Assigned task — Determine how many lines below include the string "email". Reply with the number only.

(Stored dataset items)

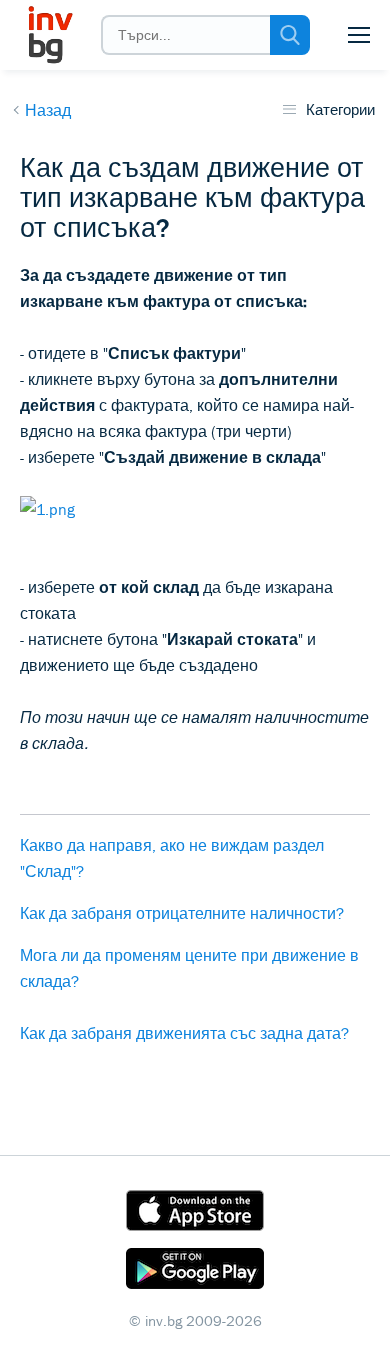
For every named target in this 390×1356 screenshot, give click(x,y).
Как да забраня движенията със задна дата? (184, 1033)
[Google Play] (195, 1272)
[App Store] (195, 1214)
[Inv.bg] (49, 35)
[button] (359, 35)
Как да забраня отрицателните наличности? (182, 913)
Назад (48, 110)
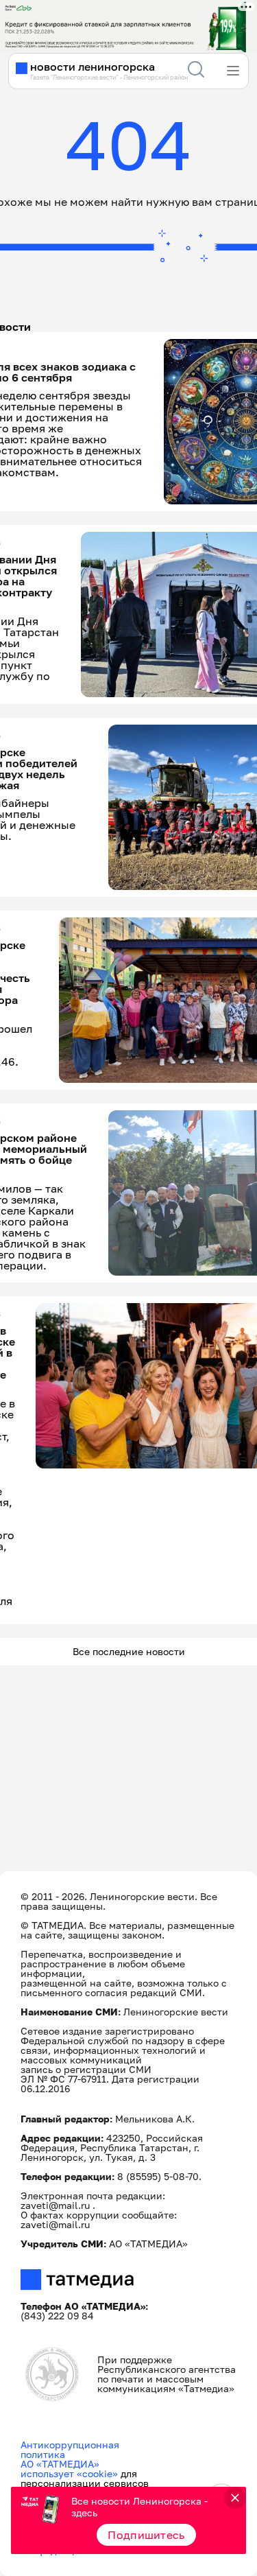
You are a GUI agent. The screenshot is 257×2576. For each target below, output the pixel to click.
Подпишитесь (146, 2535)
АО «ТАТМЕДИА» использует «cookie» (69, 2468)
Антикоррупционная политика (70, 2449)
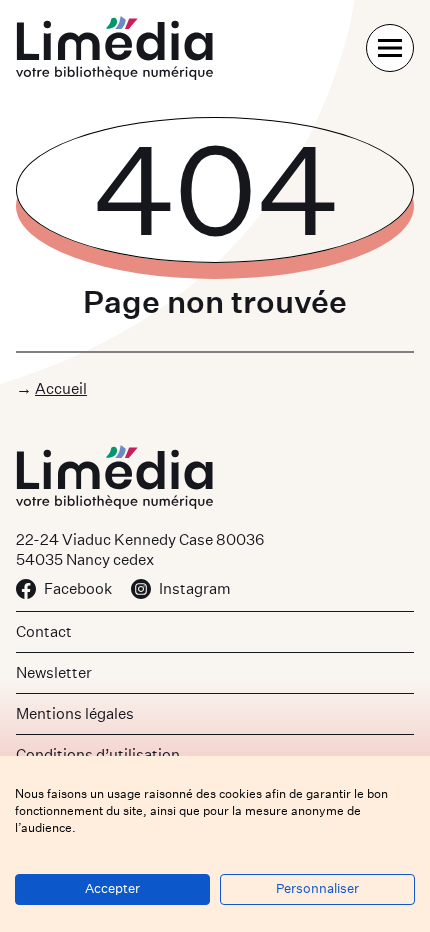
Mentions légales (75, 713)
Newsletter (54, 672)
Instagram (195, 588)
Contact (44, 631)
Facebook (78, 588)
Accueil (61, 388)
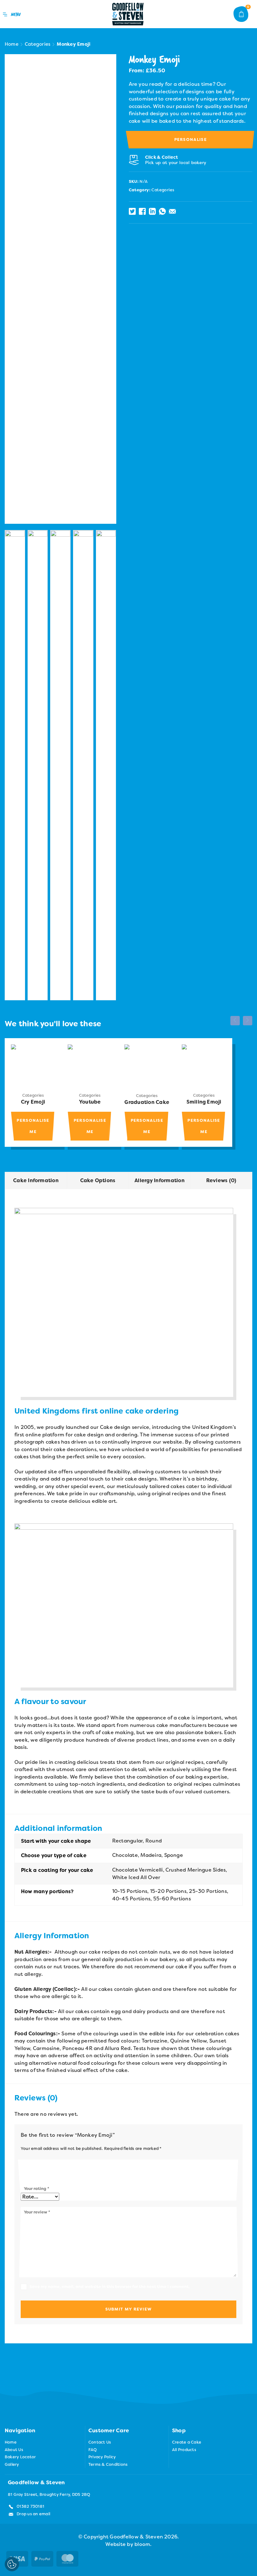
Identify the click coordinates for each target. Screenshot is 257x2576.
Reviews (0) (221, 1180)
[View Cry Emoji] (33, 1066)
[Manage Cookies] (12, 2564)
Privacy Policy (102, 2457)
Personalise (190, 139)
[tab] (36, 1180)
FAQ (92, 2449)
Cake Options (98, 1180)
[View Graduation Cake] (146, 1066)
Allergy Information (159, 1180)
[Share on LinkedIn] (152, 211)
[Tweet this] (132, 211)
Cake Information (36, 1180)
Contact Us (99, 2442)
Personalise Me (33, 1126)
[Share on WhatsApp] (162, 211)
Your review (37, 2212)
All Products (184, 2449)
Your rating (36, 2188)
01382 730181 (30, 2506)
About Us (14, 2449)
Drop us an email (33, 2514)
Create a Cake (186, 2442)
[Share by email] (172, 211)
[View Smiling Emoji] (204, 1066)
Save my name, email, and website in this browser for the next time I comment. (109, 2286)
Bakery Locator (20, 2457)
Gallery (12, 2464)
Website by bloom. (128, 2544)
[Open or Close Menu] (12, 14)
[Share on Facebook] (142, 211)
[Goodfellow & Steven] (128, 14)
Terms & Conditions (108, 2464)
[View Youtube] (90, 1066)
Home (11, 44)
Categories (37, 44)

Solution for this task — 3